Sayang sekali, rasa bangga dari sebagian warga Australia membuat mereka ternyenyak dalam ke-egoan yang tinggi. Beberapa anak muda dengan tidak segan-segan berteriak “Go home!” kepada orang lain yang berbeda warna kulit. Seperti yang ku alami beberapa kali. Ku yakin itu bukan datang dari orang yang sama. Mereka tidak menyadari bahwa merekapun pernah menjadi pendatang di sebuah tanah yang dianggap sebagai dreamland. Tanah yang dimiliki para pribumi Aborigin namun sekarang telah diduduki bersama. Ternyata ada juga yang masih berpikiran sempit, hampir sama dengan para pemikir sempit warga bangsaku yang (sayang sekali) menjadi ekstrimis.

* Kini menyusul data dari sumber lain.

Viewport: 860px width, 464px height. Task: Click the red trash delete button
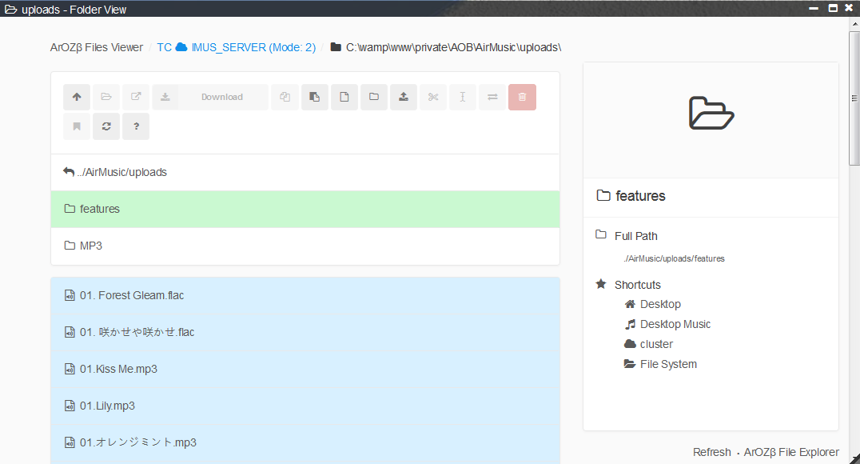tap(522, 98)
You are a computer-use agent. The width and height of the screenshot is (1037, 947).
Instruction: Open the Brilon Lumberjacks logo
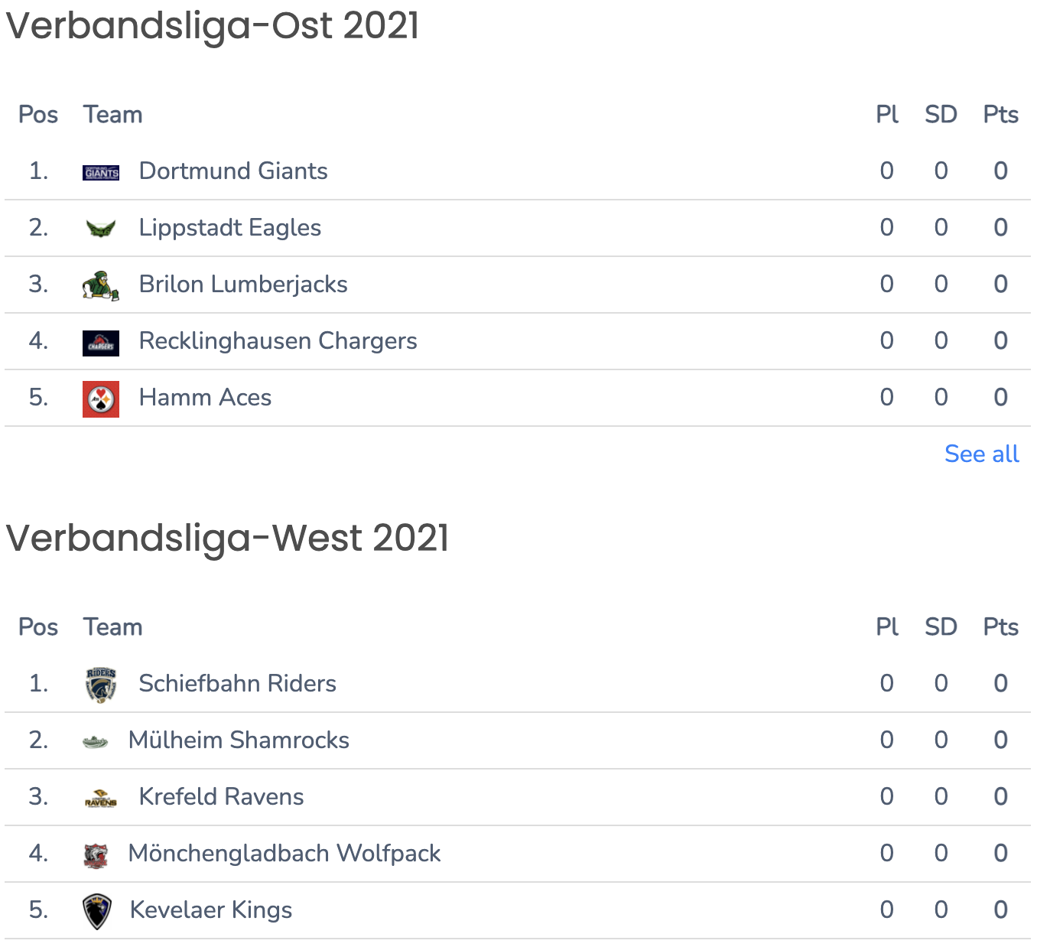pyautogui.click(x=101, y=285)
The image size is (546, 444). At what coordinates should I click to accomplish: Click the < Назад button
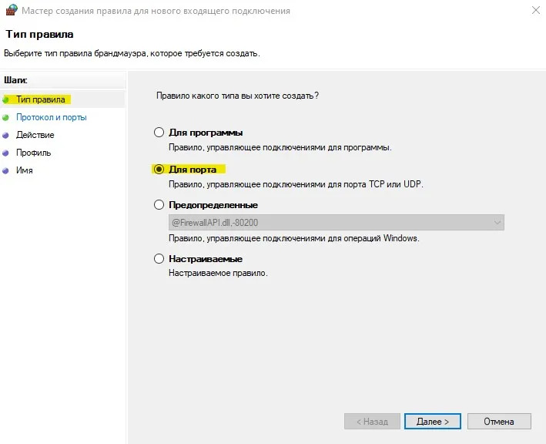372,422
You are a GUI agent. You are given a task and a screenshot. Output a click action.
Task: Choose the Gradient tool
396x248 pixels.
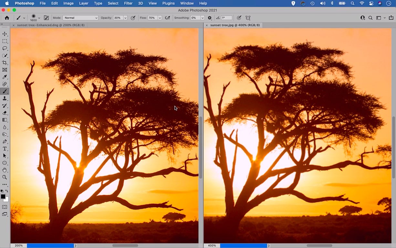pos(5,120)

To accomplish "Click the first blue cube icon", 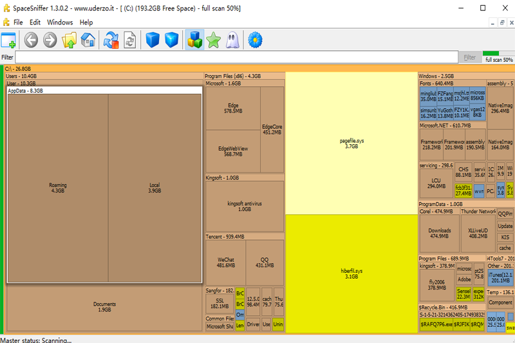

Wednesday, November 23, 2005
Catatan doeabelas
23 November 2005
Mengingat Denpasar, bagiku, mengingat Puputan Badung dan Puputan Renon. Yang pernah ku pelajari di SD dulu bahwa kata puputan berasal dari perang puputan yang adalah perang habis-habisan. Barangkali nama ini dijadikan simbol dari rakyat Bali yang pantang menyerah, bahkan sampai titik darah penghabisan (menurutku). Sebetulnya nama itu tidak lebih menyentuh perhatianku selain dengan peristiwa yang berhubungan dengan kedua tempat itu. Peristiwa yang terjadi dan tidak berhubungan dengan perang habis-habisan di masa lampau. Namun peristiwa biasa yang semestinya diperlakukan biasa. Namun bagiku (dan barangkali sebagian orang) peristiwa itu luar biasa. Di kedua tempat yang berbeda ini aku pernah melakukan hal yang sama, olahraga pagi. Kelihatannya biasa. Namun, semangat olahraga yang ditunjukkan masyarakat Bali sebagai implementasi dari kesadaran mereka akan pentingnya kesehatan adalah hal yang luar biasa, menurutku. Kedua tempat ini menjadi terkenal, lepas dari kegiatan malamnya yang kadangkala aduhai, karena aktifitas olahraga masyarakat di pagi hingga siang hari, apalagi di akhir minggu. Setidaknya kedua tempat ini merupakan representasi kepedulian pemerintah Denpasar dalam menampung semangat hidup sehat sebagian warganya. Arena ini bukan saja dijadikan tempat olahraga namun juga tempat menghilangkan penat beban berpikir selama seminggu kerja. Tempat di mana orang bisa bercanda di akhir pekan sambil makan bubur ayam, atau apapun itu untuk memenuhi kebutuhan ragawi dan sekaligus mengguyur pikiran dengan canda dan celoteh.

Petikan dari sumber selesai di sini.